Nein, Suchergebnisse und Nachrichteninhalte in der Reihenfolge algorithmisch ermittelter Relevanz darzustellen ist keine Zensur, es wird ja nichts von uns ferngehalten. Aber die individuell abgestimmte Sortierung von Suchergebnissen, die nicht mehr (umgekehrt) chronologische Abfolge von Nachrichtenströmen und die [hier Beeinflussungskriterium einsetzen] von [hier Datensatz einsetzen] kann, vor allem bei der unnachgiebigen Gleichmäßigkeit, mit der Computersysteme arbeiten, auf Dauer zur unbewussten Verschiebung des Blickwinkels jedes einzelnen führen. Dabei geht es nicht ums argumentative Ändern einer Meinung oder (in-) direkte Handlungsimperative, sondern um die Verzerrung der Wahrnehmung an sich.

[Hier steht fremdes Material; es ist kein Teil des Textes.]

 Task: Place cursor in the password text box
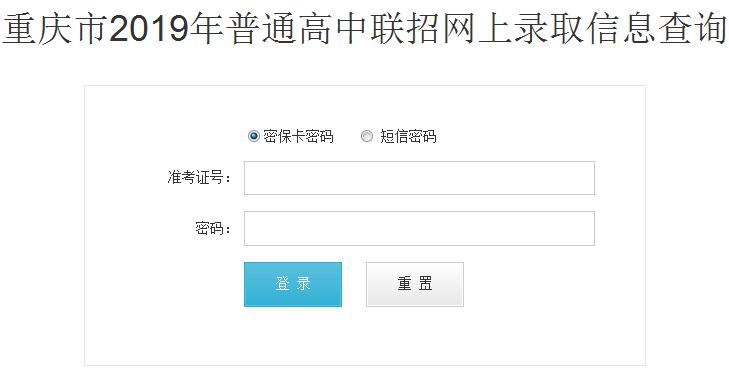click(x=419, y=228)
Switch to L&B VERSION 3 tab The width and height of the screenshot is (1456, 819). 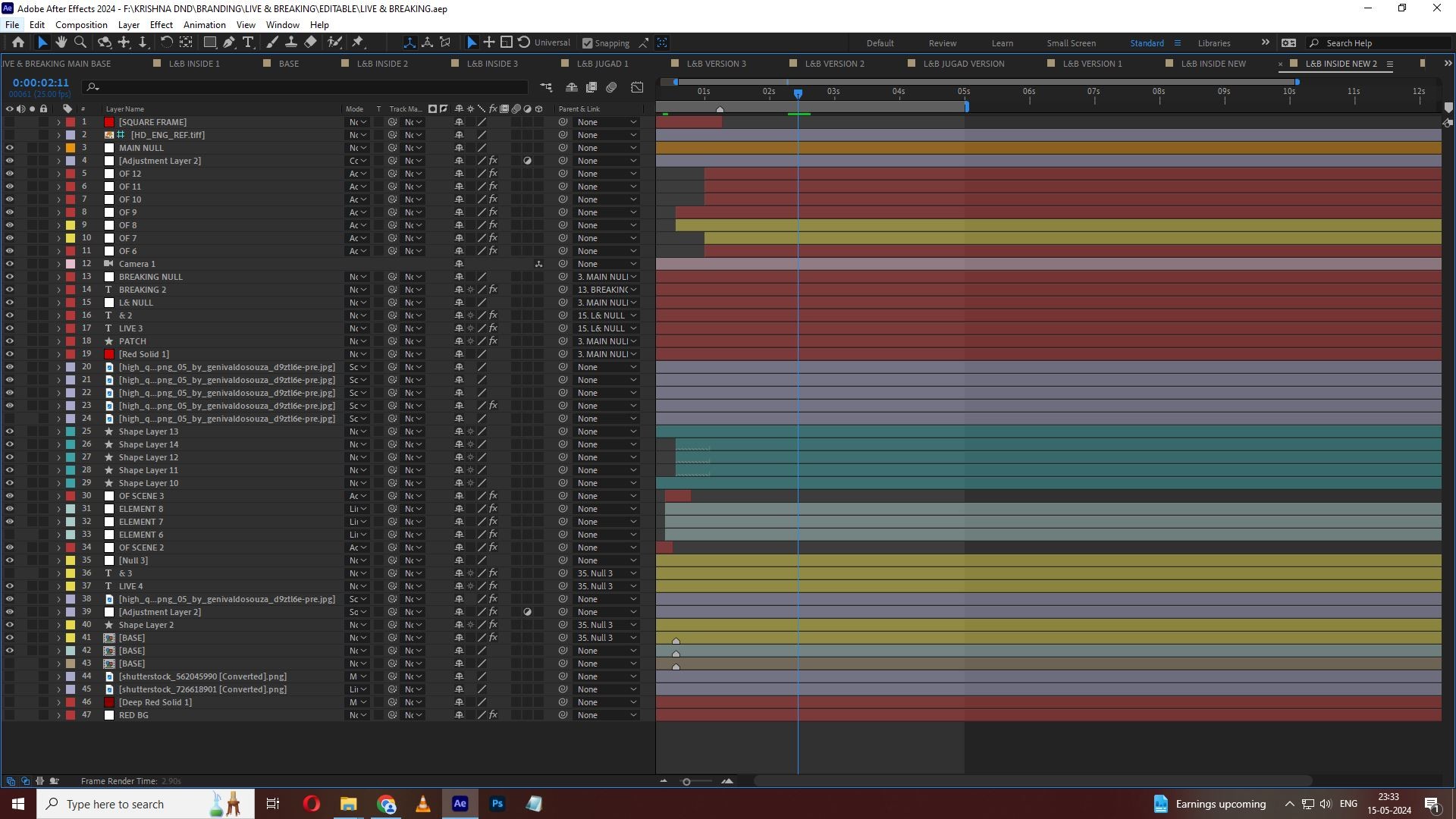pyautogui.click(x=716, y=64)
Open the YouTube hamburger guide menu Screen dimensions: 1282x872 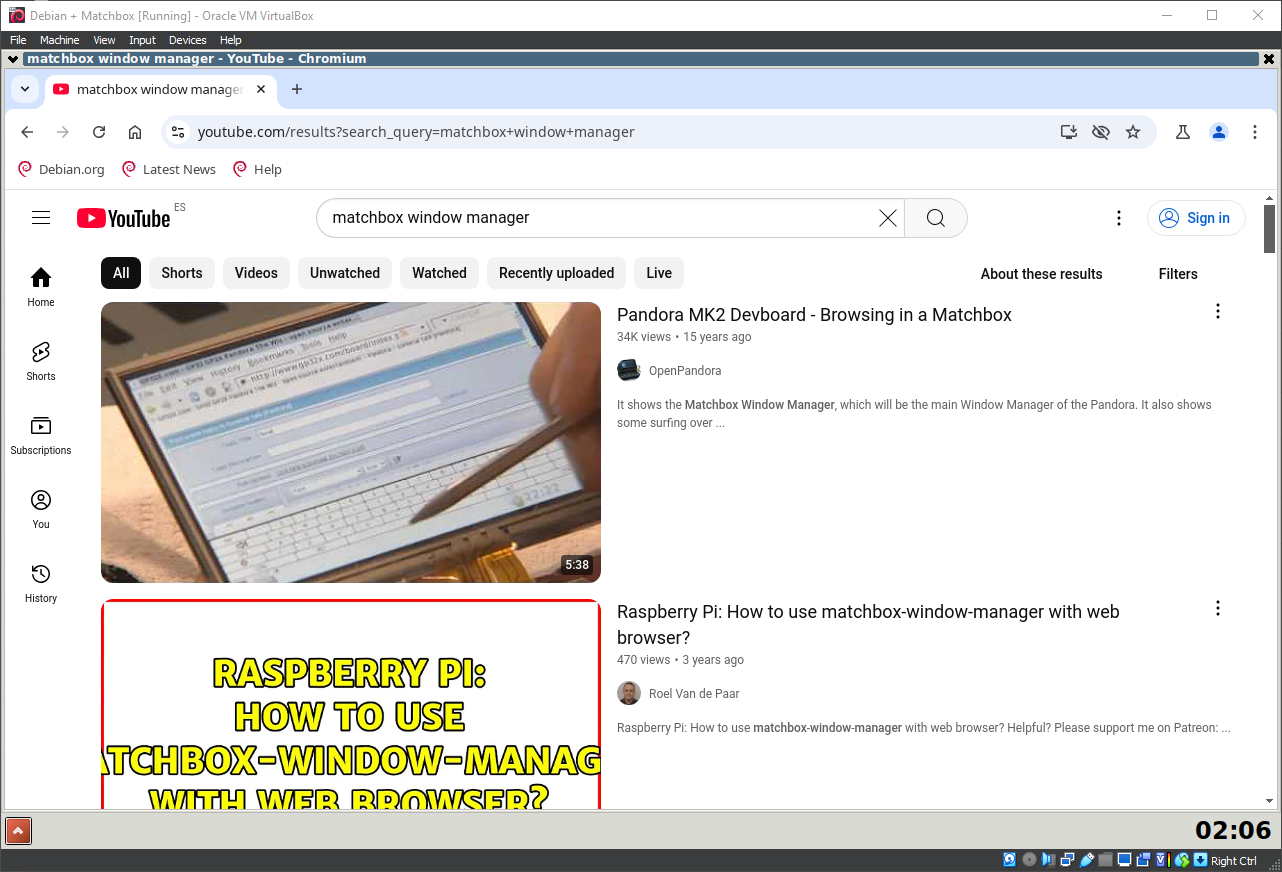(41, 217)
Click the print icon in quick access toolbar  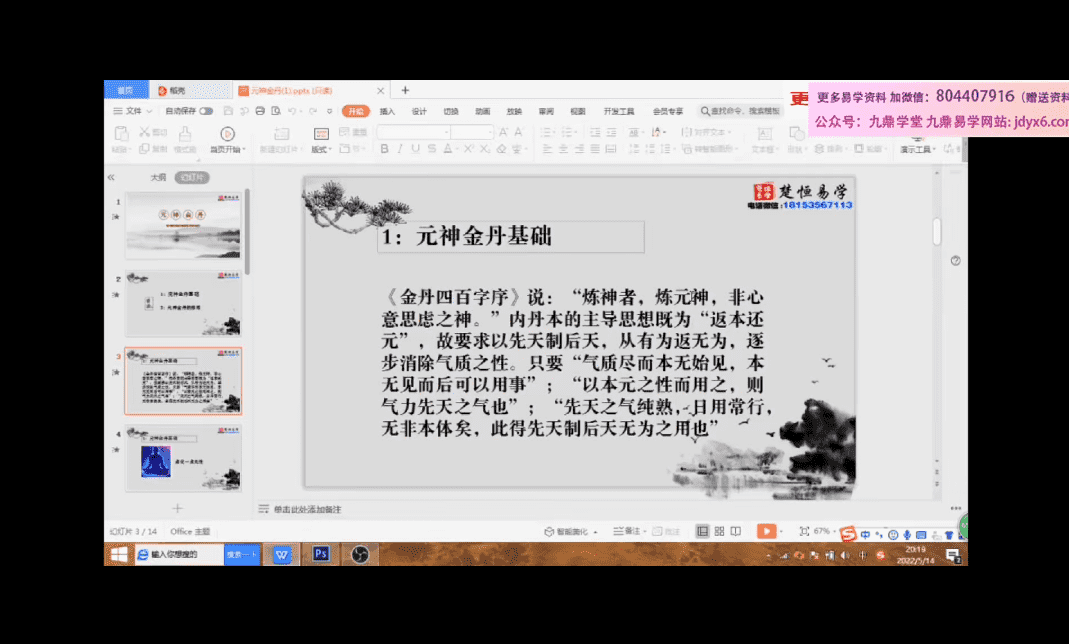tap(260, 111)
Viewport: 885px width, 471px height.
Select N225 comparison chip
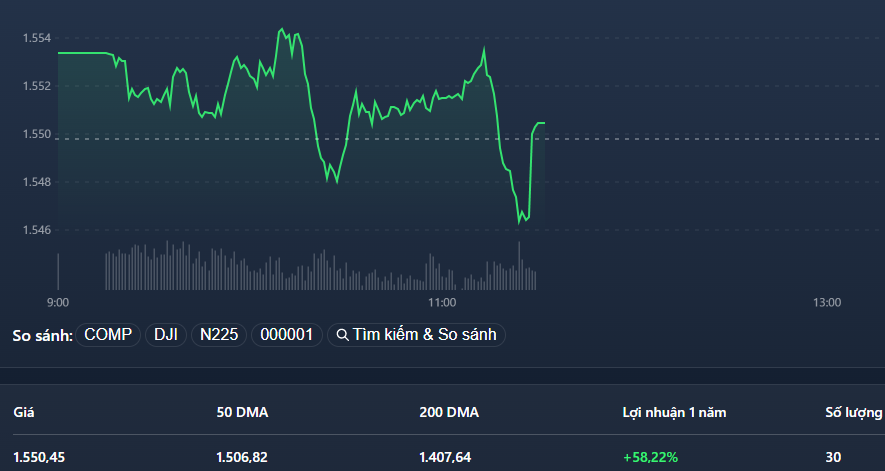tap(219, 335)
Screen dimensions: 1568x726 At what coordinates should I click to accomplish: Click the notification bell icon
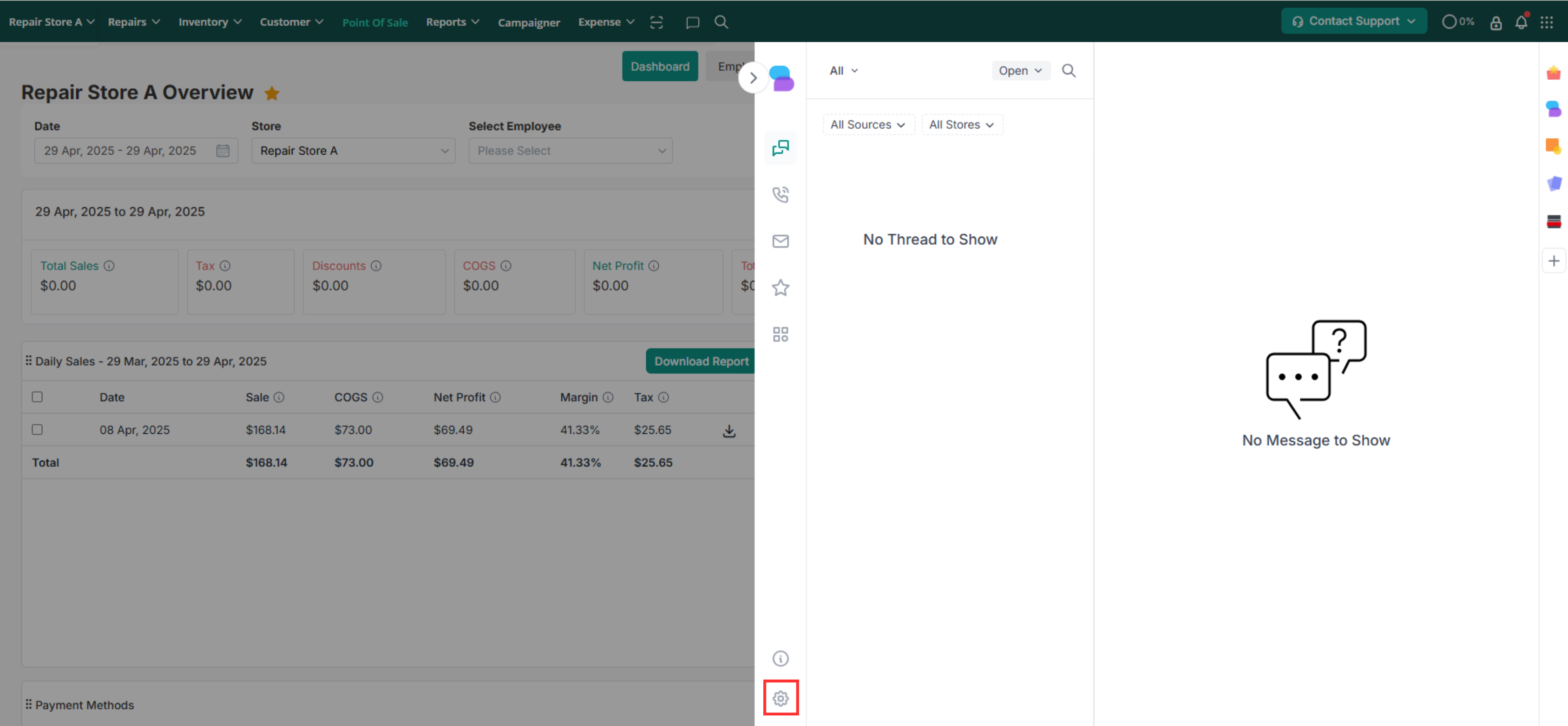pyautogui.click(x=1521, y=22)
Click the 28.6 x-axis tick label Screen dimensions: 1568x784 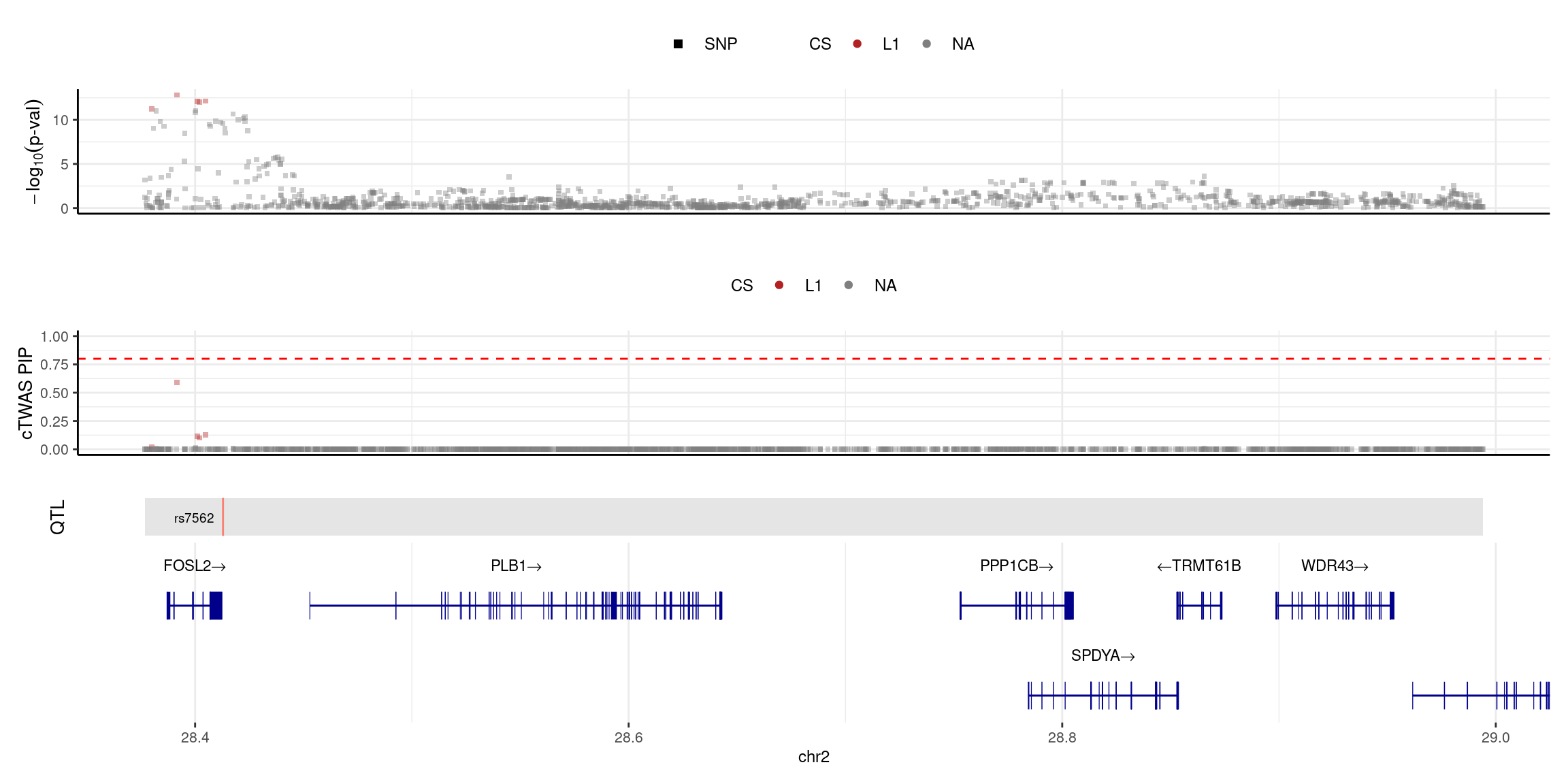point(628,738)
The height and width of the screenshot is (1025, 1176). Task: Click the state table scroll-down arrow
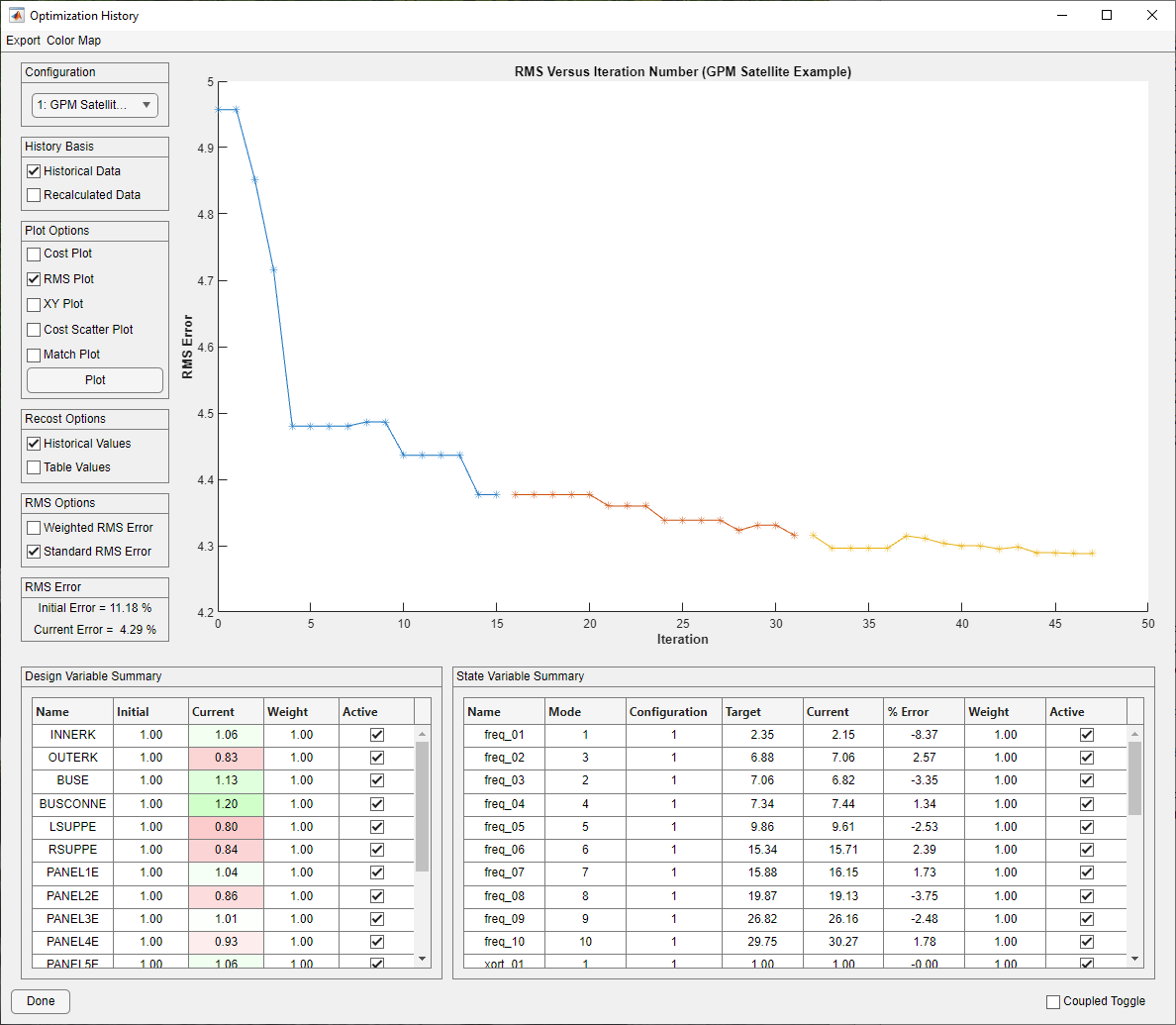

Und genau darin liegt der Stein des Anstoßes. Argumente wandeln sich im Idealfall durch Gegenargumente zu Diskussionen und ermöglichen einem Individuum das Für- oder Widerhalten auf Basis breit gefächerter und genügend plausibler Begründungen. Handlungsimperative werden durch Starre ignoriert, im Protest abgewiesen oder durch Zurwehrsetzen herausgefordert. Die Auseinandersetzungen mit direkten Mitteln sind wir Menschen gewohnt. Uns aber gegen als natürlich wahrgenommene Reihungen eines (unsichtbaren) Algorithmus entgegenzustellen, ist uns fremd. Nicht nur, dass die wenigsten über die Existenz digitaler Zwillinge in Profildatenbanken bescheid wissen; selbst diejenigen, die sich des intentionalen Tuns algorithmisch ermittelter Interessenprofile bewusst sind, haben häufig keine Ahnung, wie und was sie dagegen tun sollen.